The measures don’t offer tax relief in the form of lower property tax bills, but they would help slow the growth of property tax burdens and give local taxpayers more control.
Yet despite the reforms’ popularity with taxpayers, dozens of city and county government officials who levy and spend property taxes traveled to Austin last month to testify against SB 2 and HB 2 in hearings held by the Senate Property Tax Committee and House Ways and Means Committee:
- Anderson County Judge Robert Johnston (SB 2)
- Brazos County Justice of the Peace Rick Hill (SB 2)
- Buda Mayor George Haehn (HB 2)
- Burleson Mayor Ken Shetter (SB 2)
- Canyon City Commissioner Cody Jones (SB 2)
- Dallas City Council Member Casey Thomas (SB 2)
- Dallas City CFO Elizabeth Reich (SB 2)
- Dallas County Assistant Administrator of Governmental Affairs Charles Reed (SB 2 and HB 2)
- El Paso County Commissioner David Stout (SB 2 and HB 2)
- El Paso County Budget Officer Wallace Hardgrove (SB 2)
- Falls County Judge Jay Elliott (SB 2 and HB 2)
- Flower Mound Town Manager Jimmy Stathatos (HB 2)
- Flower Mound Fire Chief Eric Greaser (SB 2)
- Granbury City Manager Chris Coffman (HB 2)
- Granite Shoals City Manager Jeff Looney (SB 2)
- Harris County Budget Officer William Jackson (SB 2 and HB 2)
- Leon Valley Fire Chief Michael Naughton (SB 2)
- Mansfield Deputy City Manager/CFO Peter Phillips (SB 2)
- McKinney Mayor George Fuller (SB 2)
- Medina County Judge Chris Schuchart (SB 2)
- Pecos County Judge Joe Shuster (SB 2 and HB 2)
- Randall County Sheriff’s Office Captain Chris Forbis (SB 2)

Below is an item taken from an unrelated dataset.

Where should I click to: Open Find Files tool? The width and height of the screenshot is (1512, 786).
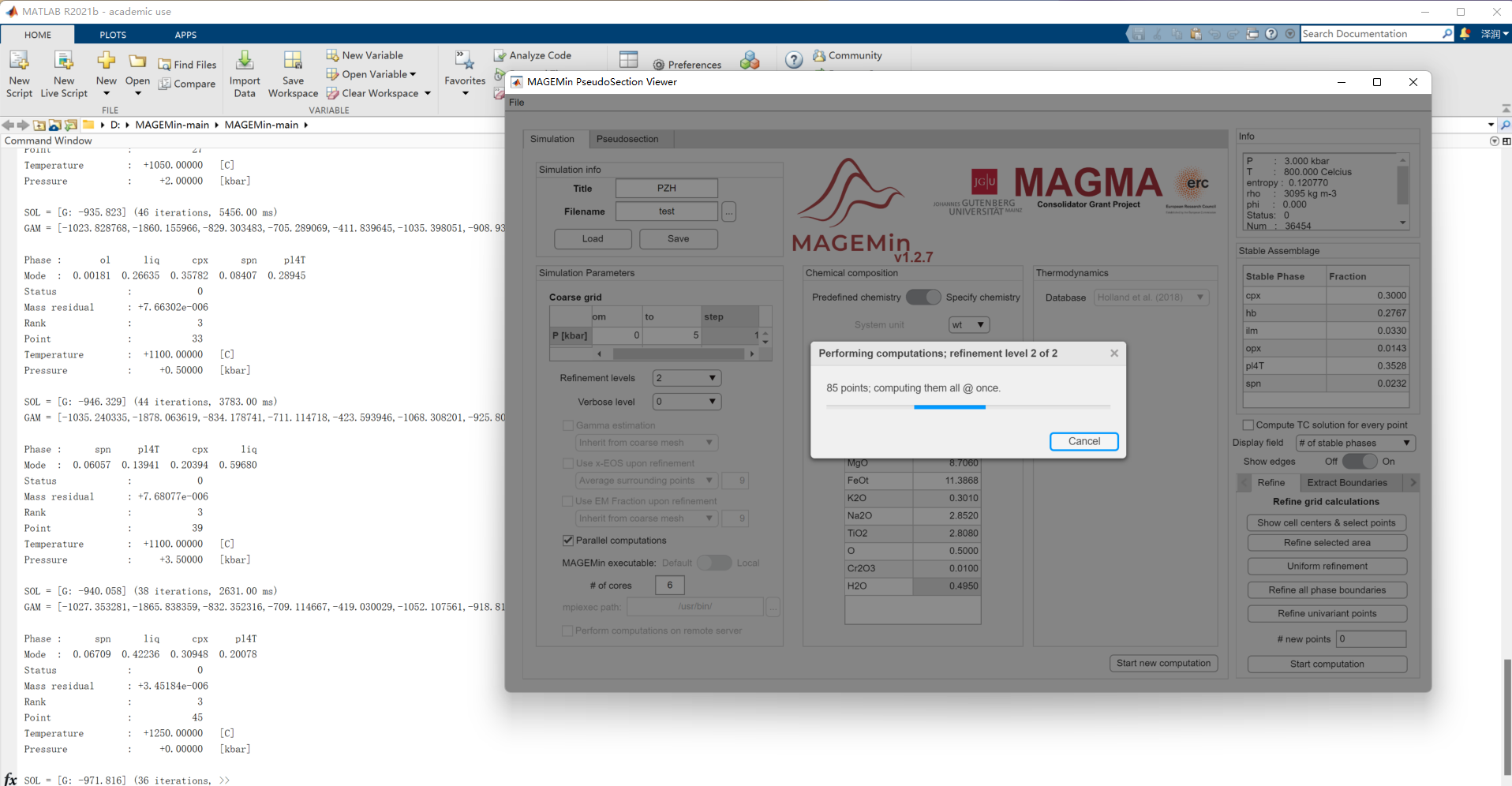(187, 64)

- Roanoke Mayor Pro Tem Holly Gray Moore (HB 2)
- San Antonio City Director Jeff Coyle (SB 2)
- Tarrant County Judge Glen Whitley (SB 2 and HB 2)
- Temple City Manager Brynn Myers (HB 2)
- Travis County Constable Stacy Suits (HB 2)

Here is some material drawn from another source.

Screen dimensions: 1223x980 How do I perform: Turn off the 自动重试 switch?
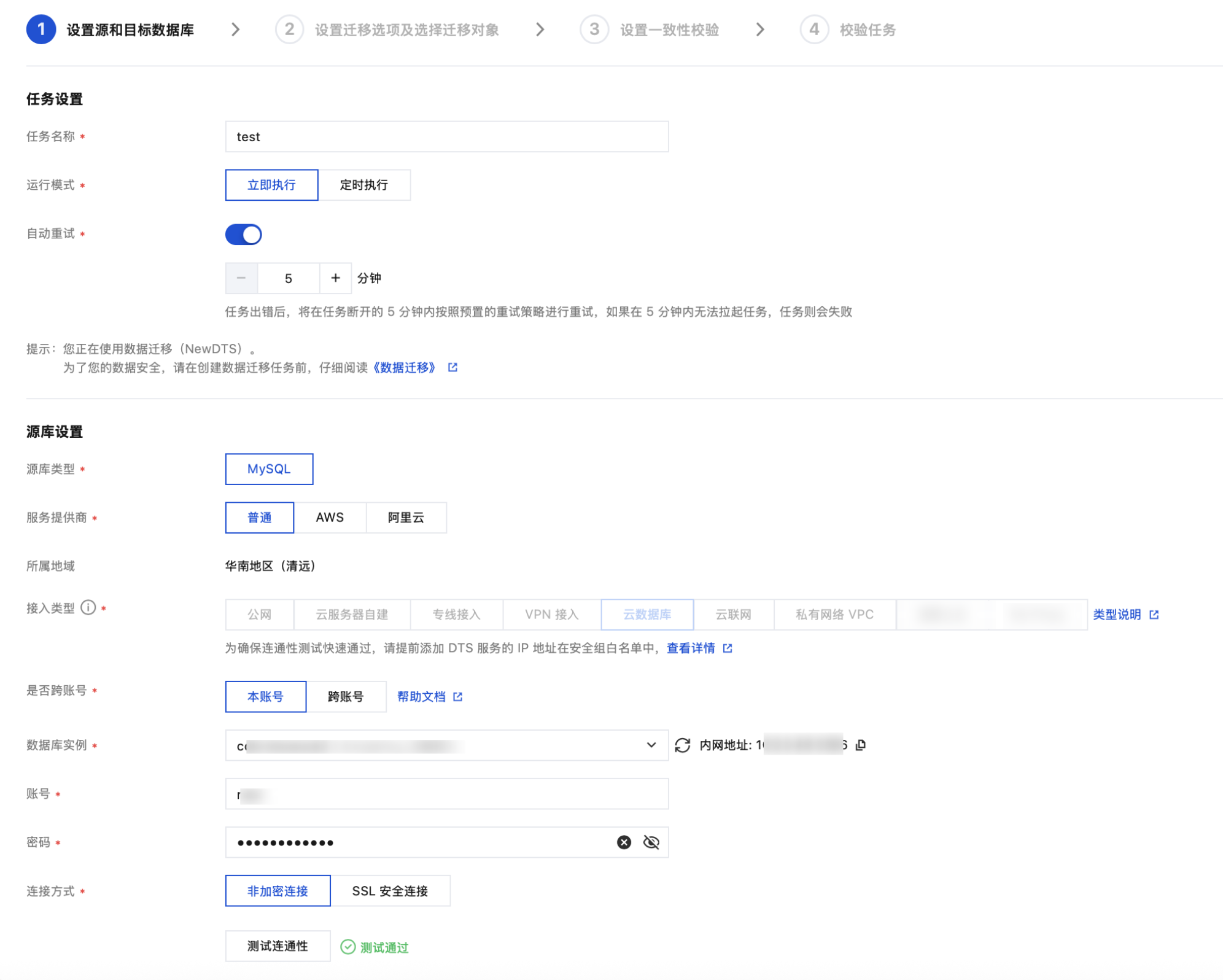click(244, 235)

- Travis County Fire Chief Robert Abbott (SB 2)
Well over a hundred more local officials chose not to speak publicly but registered or submitted written testimony against the pro-taxpayer reforms.
Another two dozen officials tried to have it both ways, opposing key elements of property tax reform but claiming they intend to support HB 2 in a letter signed by mayors of 24 Texas cities: Amarillo, Austin, Burleson, Cedar Hill, Conroe, Corpus Christi, Dallas, Denton, El Paso, Fort Worth, Galveston, Garland, Grand Prairie, Houston, Irving, Lubbock, McKinney, Pflugerville, Plano, Richardson, Round Rock, San Antonio, Southlake, and Sugar Land.
While most local government officials were lobbying lawmakers to go against the wishes of their constituents, a handful of public servants joined with citizen advocates in speaking up for local taxpayers:
- Collin County Judge Chris Hill (SB 2 and HB 2)
- Collin County Commissioner Darrell Hale (SB 2 and HB 2)
- Galveston County Tax Assessor Cheryl Johnson (SB 2)
- Gregg County Commissioner Darryl Primo (HB 2)
- Kennedale City Council Member Rockie Gilley (SB 2)
- Lubbock County Commissioner Jason Corley (HB 2)
- Lubbock County Commissioner Chad Seay, representing himself (HB 2)
- Montgomery County Judge Mark Keough (HB 2)
- Plano City Council Member Anthony Ricciardelli, representing himself (HB 2)
- Plano City Council Member Rick Smith, representing himself (HB 2)
Out-of-touch government officials have made it clear they stand against citizens on property tax reform. Lawmakers must now decide if they serve local governments or individual Texans.